The T50 wins on the two things you deal with all year: power and installation. Its rechargeable battery means you’re not buying AAs twice a year, and the self-contained aluminum guillotine bolts onto essentially any coop opening. The light sensor tracks the seasons automatically — out 20 minutes after sunrise, in 20 minutes after sunset — and the built-in safety sensor stops the door if a bird is in the way. The one caveat is the app-only control on 2025-and-later units: reliable in practice, but a change of habit if you liked a physical button.
Omlet Autodoor — best for Eglu owners and separate-panel setups
Omlet Automatic Chicken Coop Door (Autodoor)
- Horizontal sliding aluminum door with a control panel you mount separately — handy when the doorway itself is shaded.
- Fits straight onto Omlet Eglu Cube and Eglu Pro coops, plus most wooden coops and barns.
- Light sensor and timer can run independently or together; rated to operate down to -4°F (-20°C).
- Runs on 4×AA for about 6 months (Smart version can be mains-powered).
The Omlet’s ace is integration and flexibility. If you keep chickens in an Eglu Cube or Eglu Pro, the Autodoor is purpose-built to fit with no bracketry guesswork. The separate control panel is genuinely useful too: mount the door where it needs to be and hang the panel where the light sensor can still see the sky, which solves the classic problem of a pop-hole tucked under a run roof. You’ll swap 4×AA batteries about twice a year, or step up to the Smart Autodoor for Wi-Fi and mains power. The horizontal slide is a matter of preference — some keepers find it less prone to snow-jamming than a vertical guillotine.

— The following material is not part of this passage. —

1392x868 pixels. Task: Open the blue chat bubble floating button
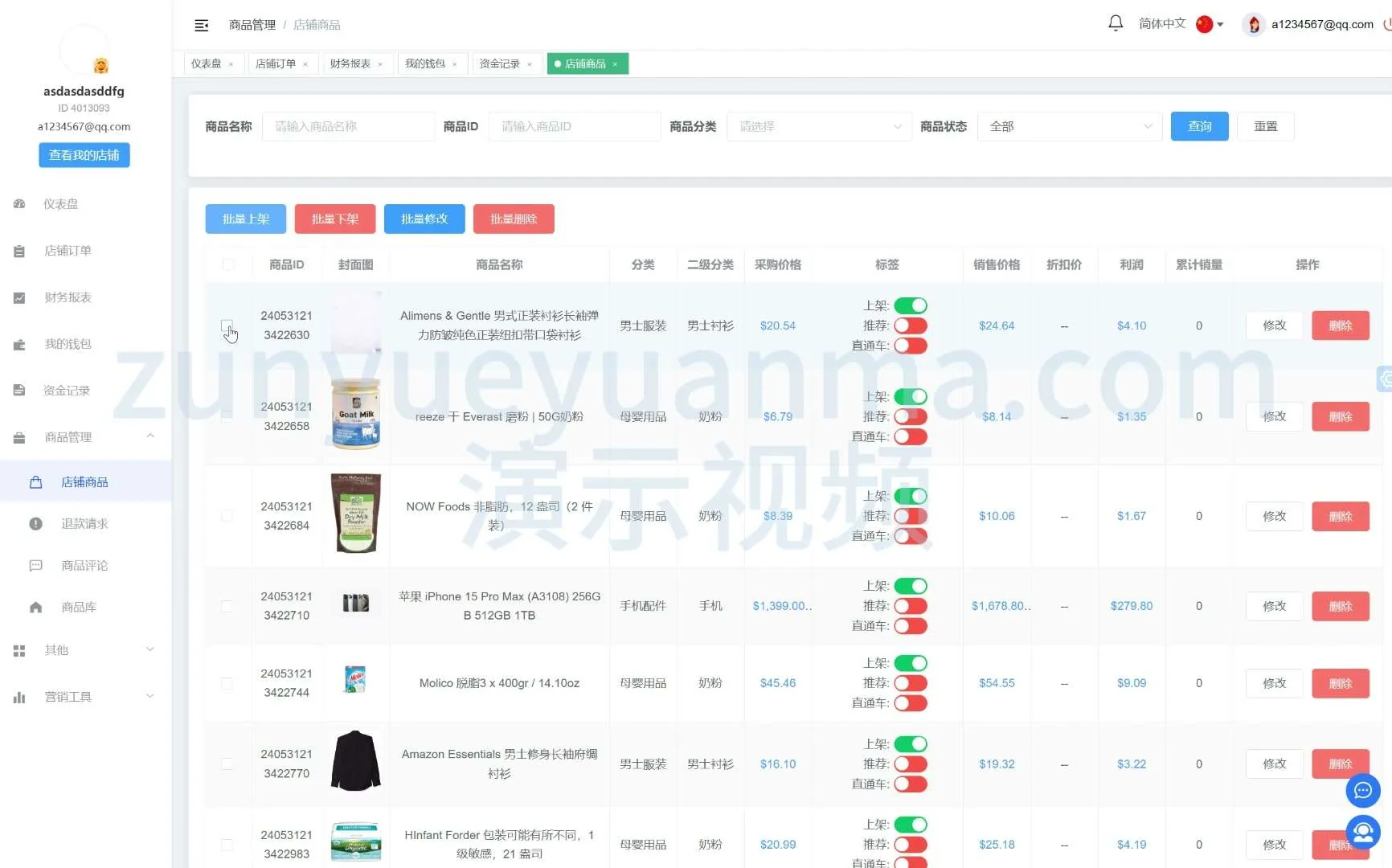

Which automatic coop door should you buy?
- Buy the Run Chicken T50 if you want the longest battery life, a universal fit on any coop, and don’t mind a phone app. It’s the lowest-fuss choice for the majority of backyard flocks.

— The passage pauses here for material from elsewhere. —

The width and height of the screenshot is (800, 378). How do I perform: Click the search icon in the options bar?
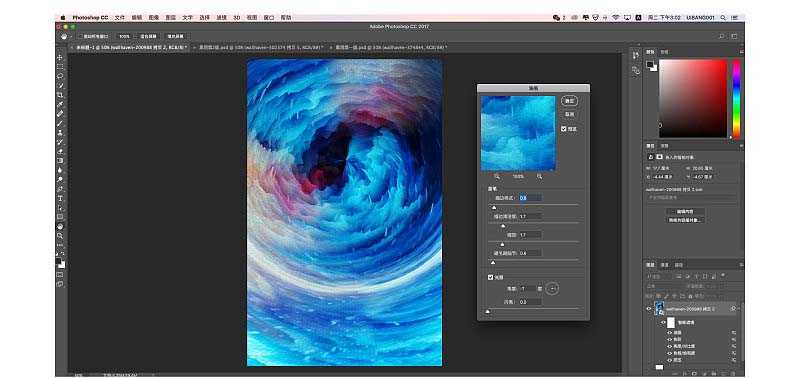[x=721, y=36]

- Buy the Omlet Autodoor if you own an Omlet Eglu, want a physical control panel, need to mount the panel away from a shaded doorway, or prefer a horizontal sliding door.

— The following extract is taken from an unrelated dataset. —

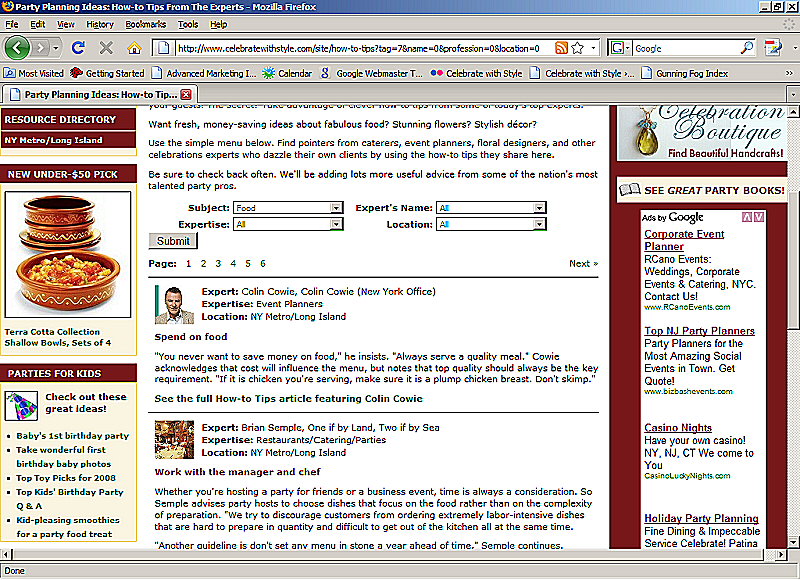Image resolution: width=800 pixels, height=580 pixels.
Task: Go to the Next » results page
Action: [583, 264]
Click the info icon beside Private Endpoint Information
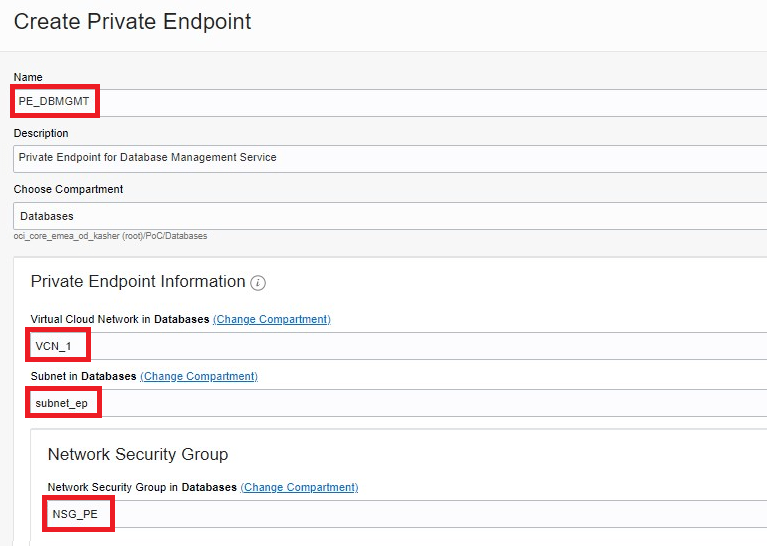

Whichever you choose, remember a door only secures one opening. See our full roundup of the best automatic chicken coop doors for more options, and harden the rest of the coop with ½-inch hardware cloth and a predator-proof coop. Round out a hands-off setup with an automatic feeder and a no-spill waterer.
The bottom line
At roughly the same $180 price, the Run Chicken T50 is the better default: its rechargeable battery outlasts the Omlet’s 4×AA cells by years, and its one-piece aluminum door fits any coop out of the box. The Omlet Autodoor earns its place for Eglu owners and anyone who wants a separately mounted control panel or a horizontal sliding door. Buy the Run Chicken for lowest maintenance; buy the Omlet for Eglu integration and control-panel flexibility.